▸ Task directions: Take the line that contains "Instruction: Select the" and every line below it to the end of the entries, and give them again exactly, leaving out any pictures.

▸ Given data:
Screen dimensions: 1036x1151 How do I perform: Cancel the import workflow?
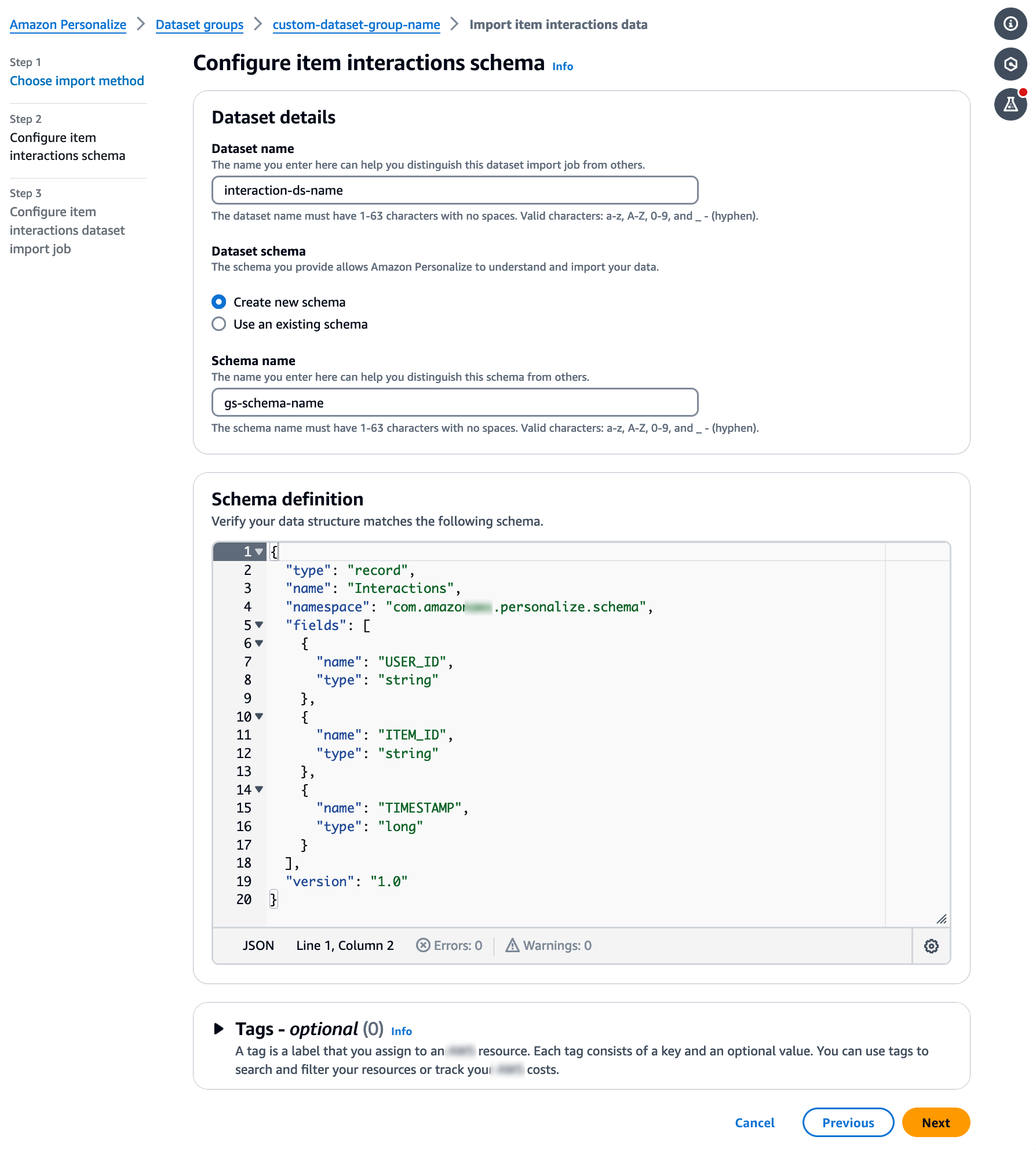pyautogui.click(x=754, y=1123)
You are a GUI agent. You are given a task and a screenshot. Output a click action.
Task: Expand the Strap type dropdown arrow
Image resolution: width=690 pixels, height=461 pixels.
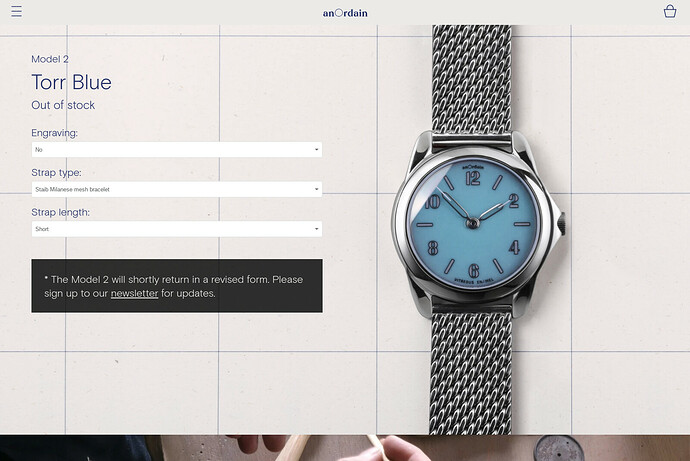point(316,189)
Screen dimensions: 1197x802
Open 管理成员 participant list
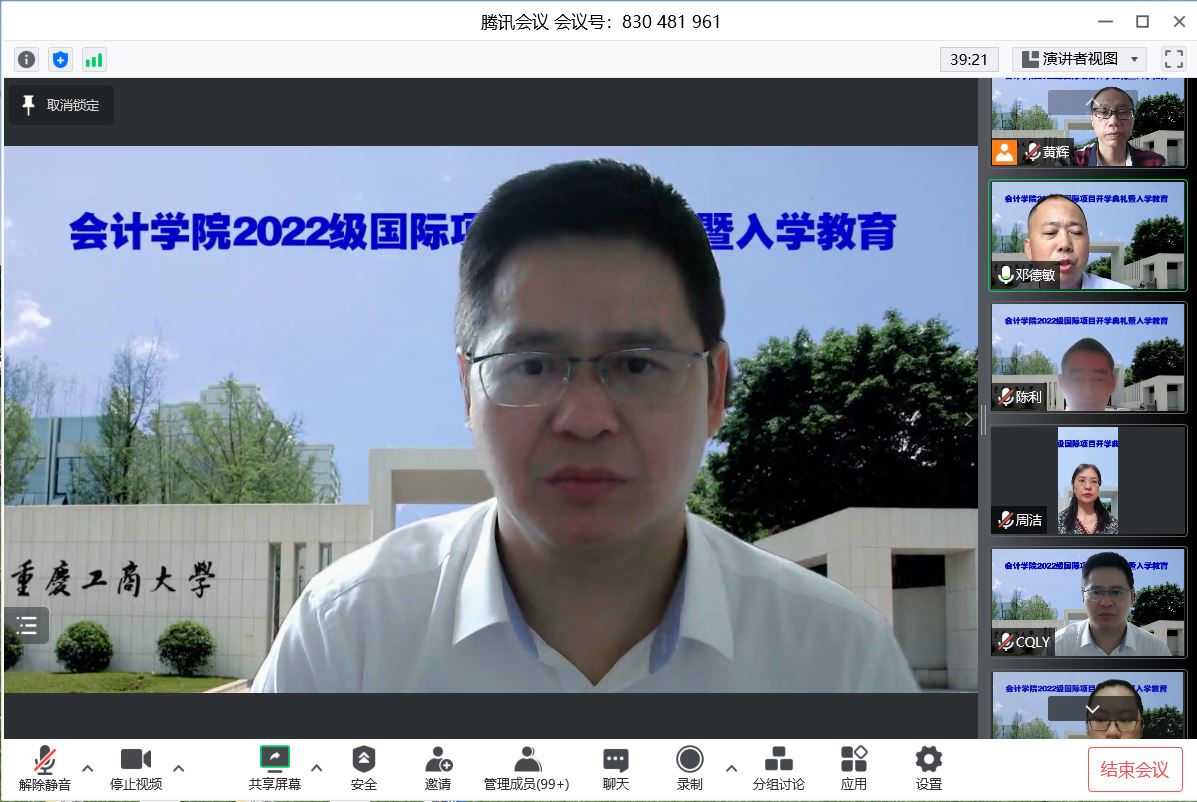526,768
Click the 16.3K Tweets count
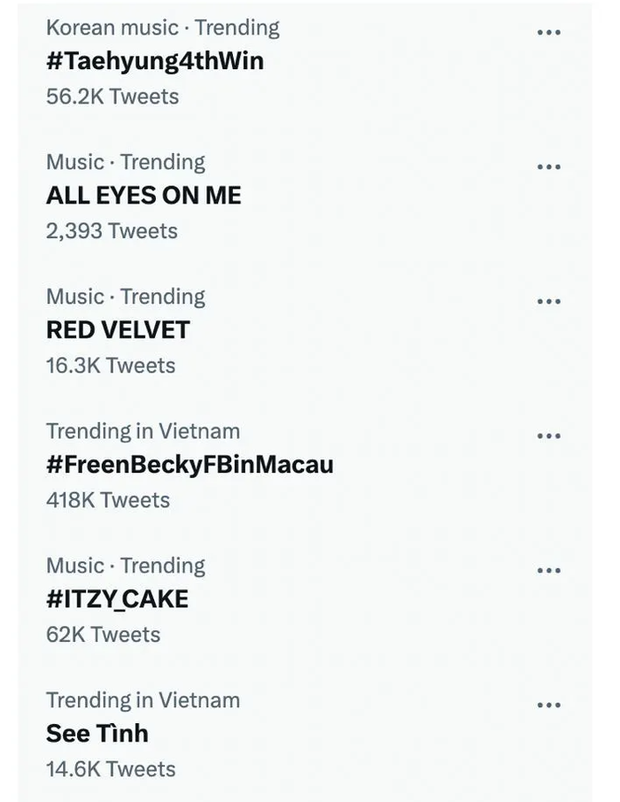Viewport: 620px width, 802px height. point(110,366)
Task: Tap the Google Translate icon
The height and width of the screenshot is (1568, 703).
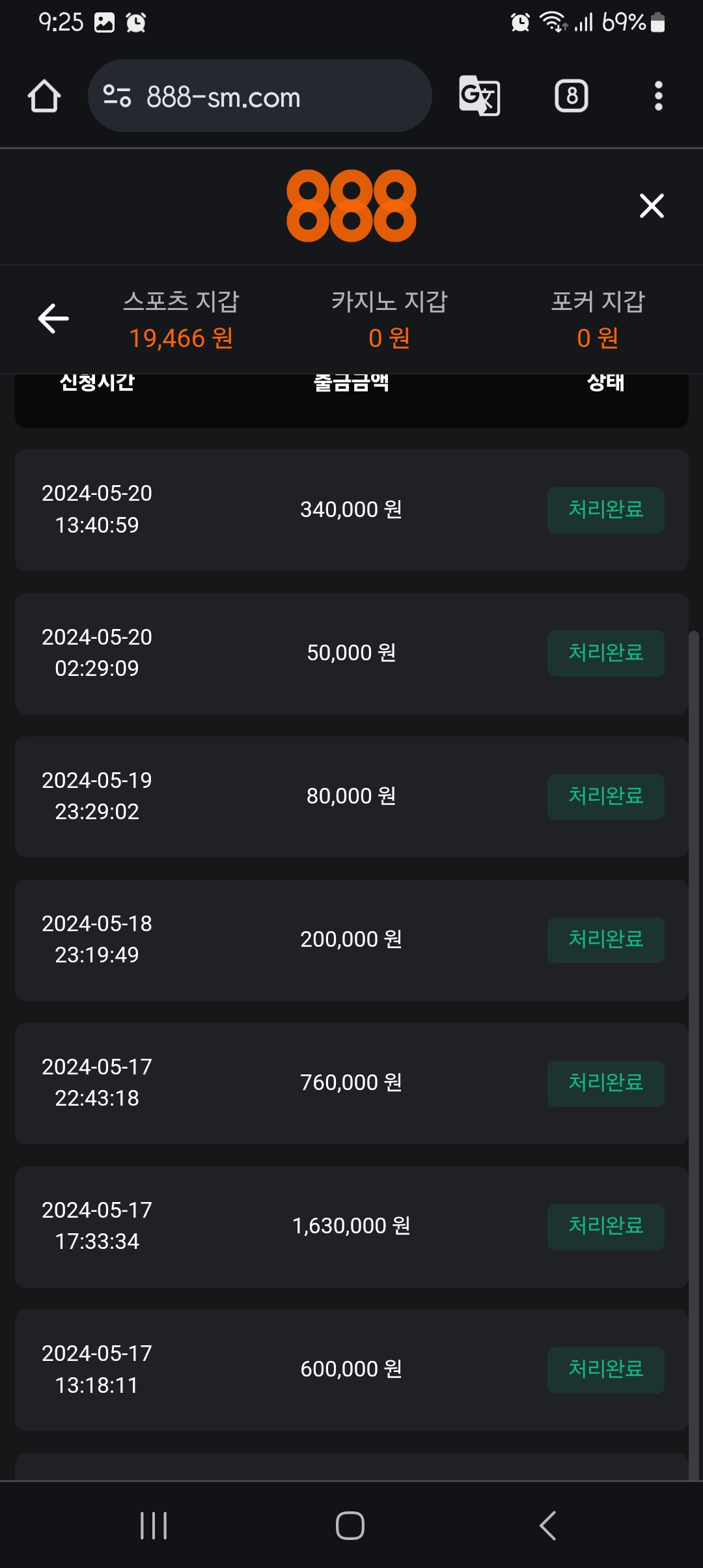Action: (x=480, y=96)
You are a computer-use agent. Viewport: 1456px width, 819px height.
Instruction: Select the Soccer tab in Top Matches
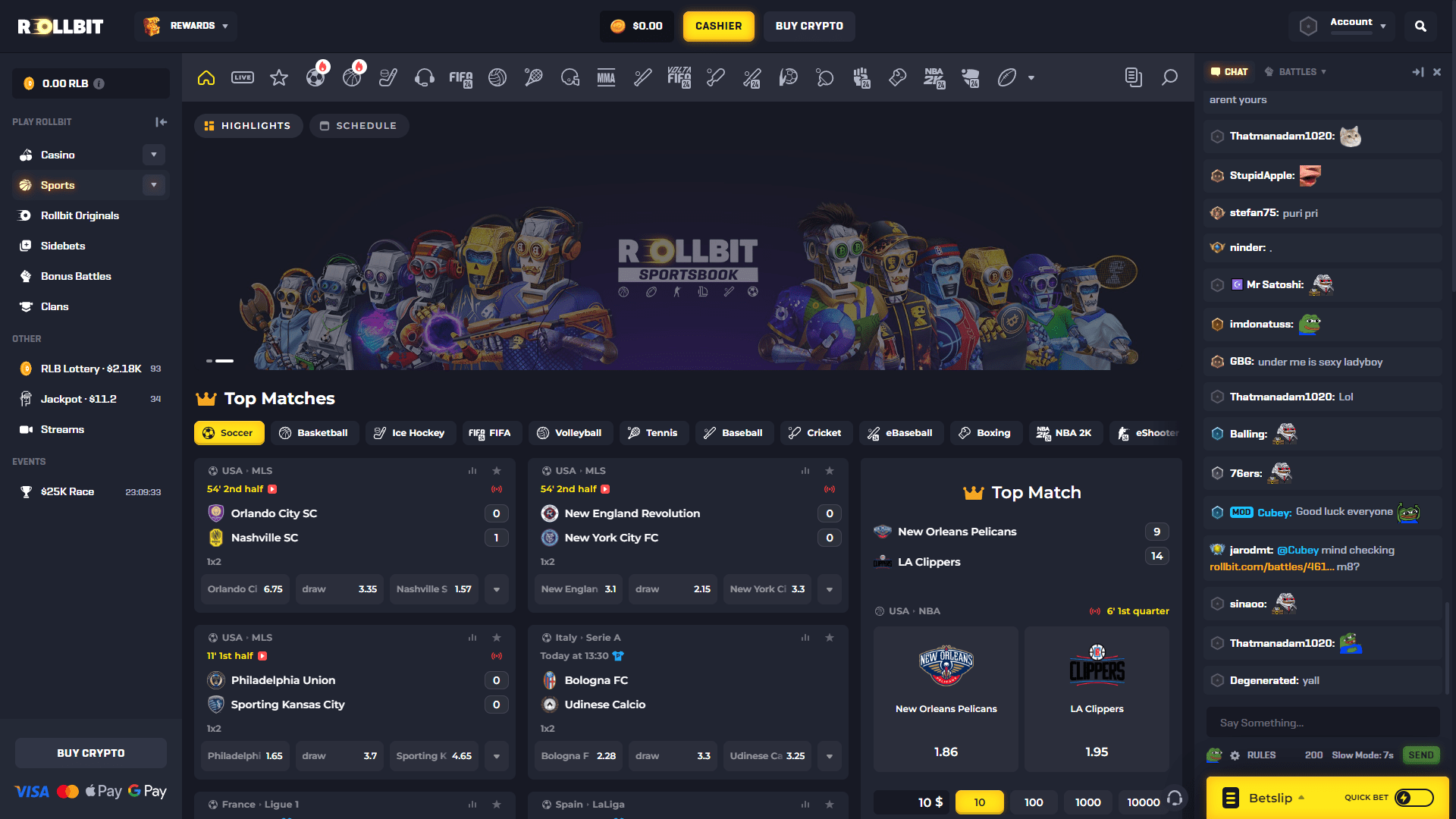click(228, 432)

▸ Result:
Instruction: Select the Soccer tab in Top Matches
click(228, 432)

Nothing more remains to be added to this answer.